The results of the aforementioned analysis can be synthesized as a model in which individual traces and ichnoassociations are framed within a paleoenvironmental setting. Toward this aim, topological patterns provide the constraints for reconstituting the spatial and environmental relationships of both ichnoassociations and individual ichnotaxa. Interpretation of ichnological features offers a perspective on the environmental processes controlling trace distribution.

The paleoenvironmental model of the lower Permian Val Dolce Formation (Fig. 27) describes the geographical range of each ichnotaxon and its relation with the depositional environment. Similarly, the paleoenvironmental model depicts the environmental significance of ichnoassociations and the overall organization of the ichnosite.

This model finds potential application for understanding the paleoenvironment from the field occurrence of trace fossils. However, we might question whether the paleoenvironmental model is coherent.

In order to answer this question, the model is tested against source data. More specifically, the idea is to describe the model (Fig. 27) as an ichnonetwork (model ichnonetwork) and compare it to the Pian di Lanza ichnonetwork. The process for describing the model as an ichnonetwork consists of representing ichnotaxa as nodes and drawing a link between those ichnotaxa that are interpreted to have overlapping environmental ranges. Figure 28A shows the interpreted geographical ranges (corresponding to those shown in Fig. 27) from which the model ichnonetwork (Fig. 28B) is derived.

This process is conceptually analogous to the process of drawing an ichnonetwork from neoichnological data (Baucon and Felletti, 2013b), with the sole exception that links of the model ichnonetwork are unweighted. Ichnotaxa with overlapping environmental ranges are associated, and, in an ichnonetwork perspective, associated ichnotaxa are nodes connected by a link. In order to compare the model ichnonetwork with the Pian di Lanza ichnonetwork, the numbers of nodes and links are considered. In addition, the following network metrics are considered (Table 3).

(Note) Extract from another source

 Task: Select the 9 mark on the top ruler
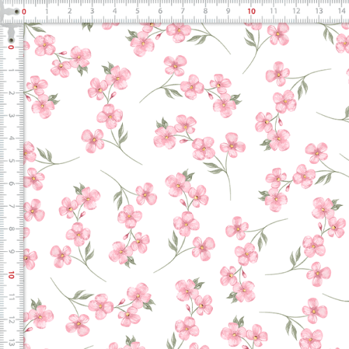[x=228, y=11]
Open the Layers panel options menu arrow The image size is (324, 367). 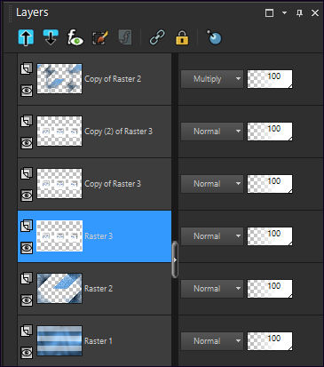tap(284, 13)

Network density is the ratio of the number of links present in a network to the maximum possible. Network density goes from 0 (no links being present) to 1 (all possible links being present; Wassermann and Faust, 1994).

Network diameter is the maximum shortest path length of the network (Boccaletti et al., 2006).

Average path length (also known as average shortest path length or characteristic path length) is the mean of geodesic lengths over all couples of nodes (Boccaletti et al., 2006).

Average degree summarizes the degrees of all the nodes in a network by reporting the degree averaged over all nodes (Wassermann and Faust, 1994; Scott, 2000; Boccaletti et al., 2006).

Average clustering coefficient is a measure of the potential modularity of a network (Solé and Valverde, 2004; Ravasz and Barabási, 2003) and consists of the clustering coefficient averaged over all nodes (Ravasz et al., 2002).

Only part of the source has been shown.